The Atma Bodha, or “knowledge of soul,” a tract written by the great Sankaracharya, speaks distinctly of the seven principles in man (see 14th verse). They are called therein the five sheaths (panchakosa) in which is enclosed the divine monad—the Atman, and Buddhi, the 7th and 6th principles, or the individuated soul when made distinct (through avidya, maya and the gunas) from the supreme soul—Parabrahm. The 1st sheath, called Ananda-maya—the “illusion of supreme bliss”—is the manas or fifth principle of the occultists, when united with Buddhi; the 2nd sheath is Vjnana-maya-kosa, the case or “envelope of self-delusion,” the manas when self-deluded into the belief of the personal “I,” or ego, with its vehicle. The 3rd, the Mano-maya sheath, composed of “illusionary mind” associated with the organs of action and will, is the Kamarupa and Linga-sarira combined, producing an illusive “I” or Mayavi-rupa. The 4th sheath is called Prana-maya, illusionary life,” our second life principle or jiv, wherein resides life, the “breathing” sheath. The 5th kosa is called Anna-maya, or the sheath supported by food—our gross material body. All these sheaths produce other smaller sheaths, or six attributes or qualities each, the seventh being always the root sheath; and the Atman or spirit passing through all these subtle ethereal bodies like a thread, is called the “thread-soul” or sutratman.
We may conclude with the above demonstration. Verily the Esoteric doctrine may well be called in its turn the “thread-doctrine,” since, like Sutratman or Pranatman, it passes through and strings together all the ancient philosophical religious systems, and, what is more, reconciles and explains them. For though seeming so unlike externally, they have but one foundation, and of that the extent, depth, breadth and nature are known to those who have become, like the “Wise Men of the East,” adepts in Occult Science.
1. The fact that Manu himself is made to declare that he was created by Viraj and then produced the ten Prajapatis, who again produced seven Manus, who in their turn gave birth to seven other Manus (Manu, 1. 33-36), relates to other still earlier mysteries, and is at the same time a blind with regard to the doctrine of the Septenary chain.
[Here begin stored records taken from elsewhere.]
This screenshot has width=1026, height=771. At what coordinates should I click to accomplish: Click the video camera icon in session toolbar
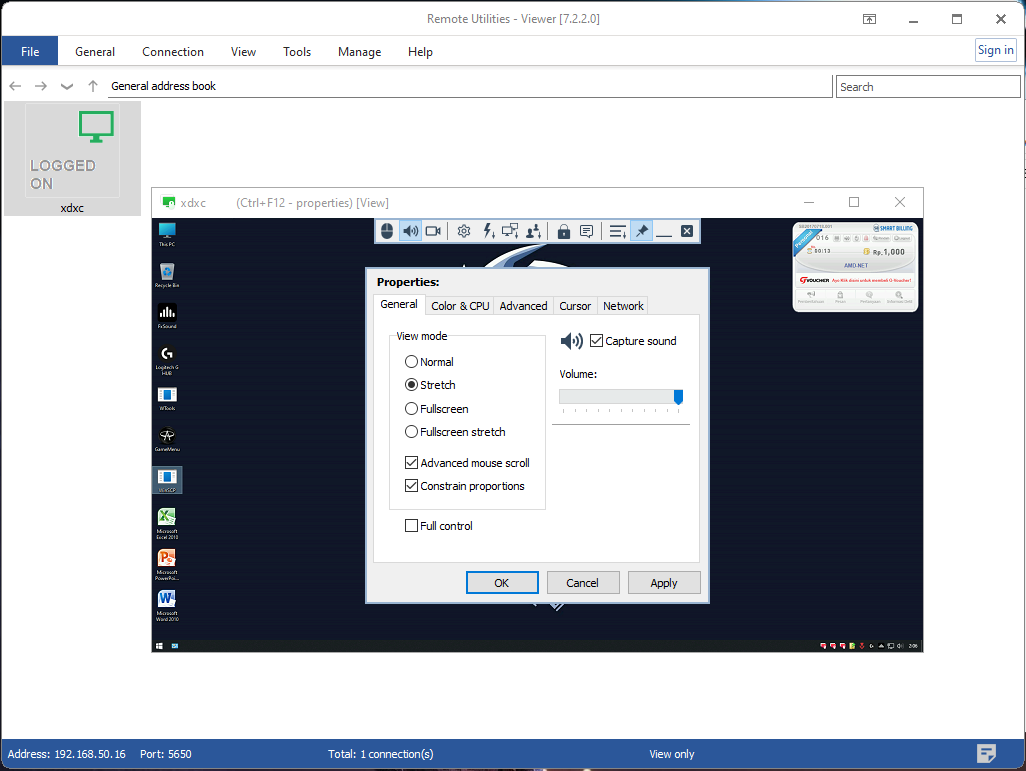(x=433, y=231)
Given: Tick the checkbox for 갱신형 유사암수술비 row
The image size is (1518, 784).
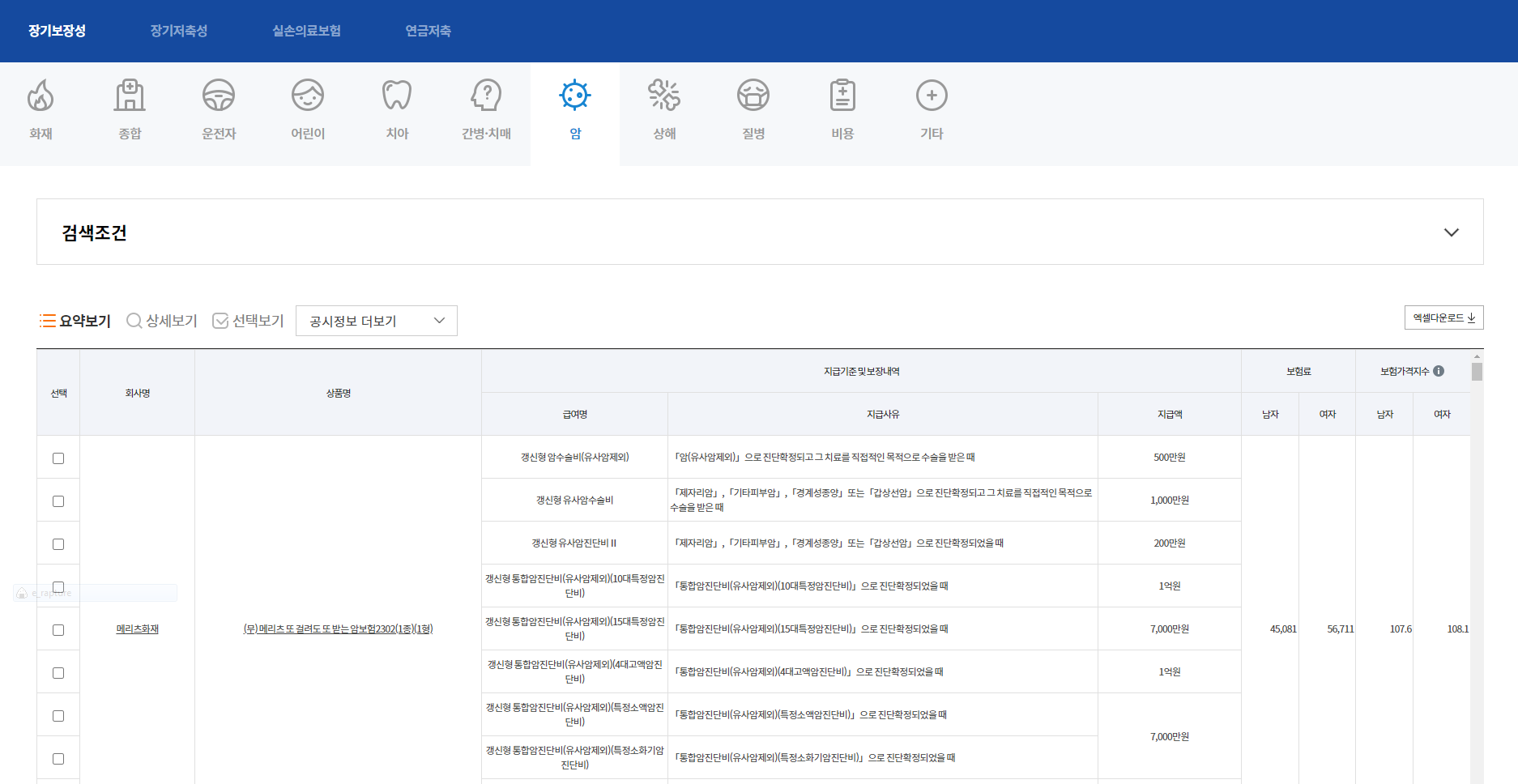Looking at the screenshot, I should tap(58, 501).
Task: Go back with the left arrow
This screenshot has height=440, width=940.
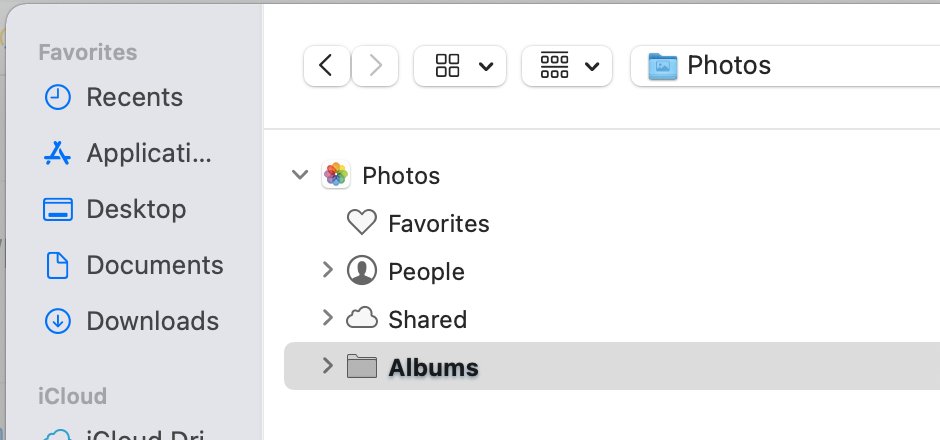Action: pos(327,66)
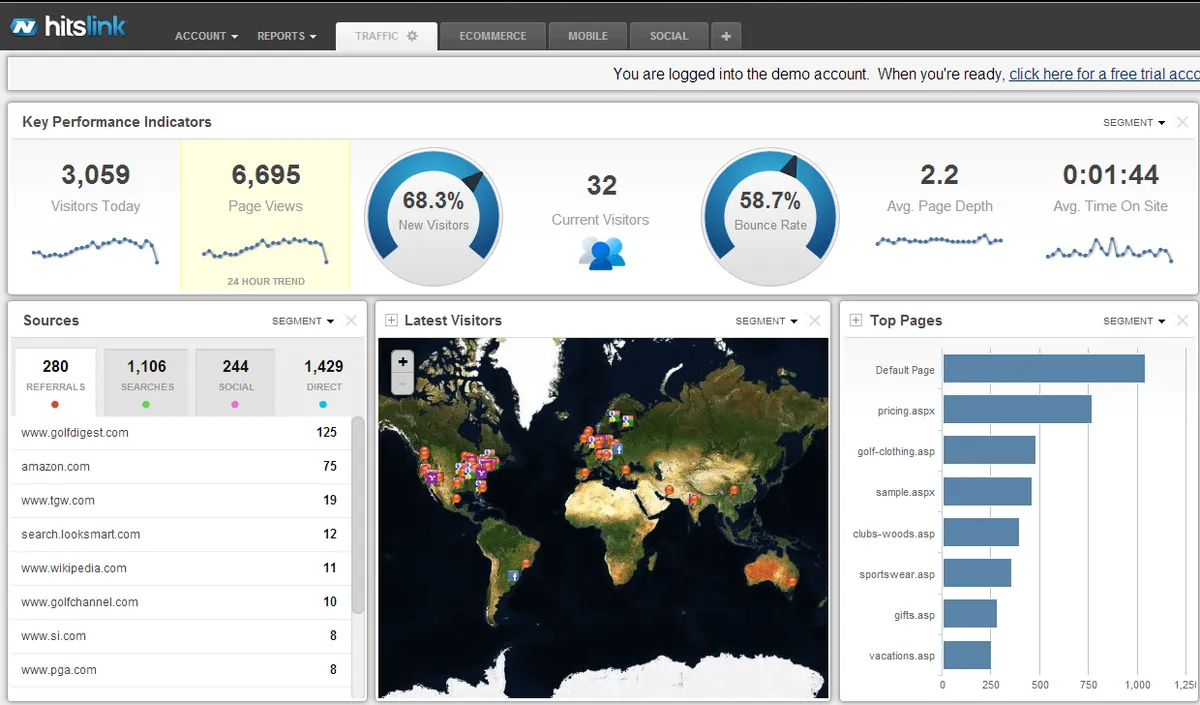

2. See “Babylonia,” by George Smith, p. 36. Here again, as with the Manus and 10 Prajapatis and the 10 Sephiroths in the Book of Numbers—they dwindle down to seven!
3. Upa-ni-shad means, according to Brahminical authority, “to conquer ignorance by revealing the secret spiritual knowledge.” According to Monier Williams, the title is derived from the root sad with the prepositions upa and ni, and implies “something mystical that underlies or is beneath the surface.”
4. This Karana-sarira is often mistaken by the uninitiated for Linga-sarira, and since it is described as the inner rudimentary or latent embryo of the body, confounded with it. But the Occultists regard it as the life (body) or Jiv, which disappears at death is withdrawn—leaving the 1st and 3rd principles to disintegrate and return to their elements.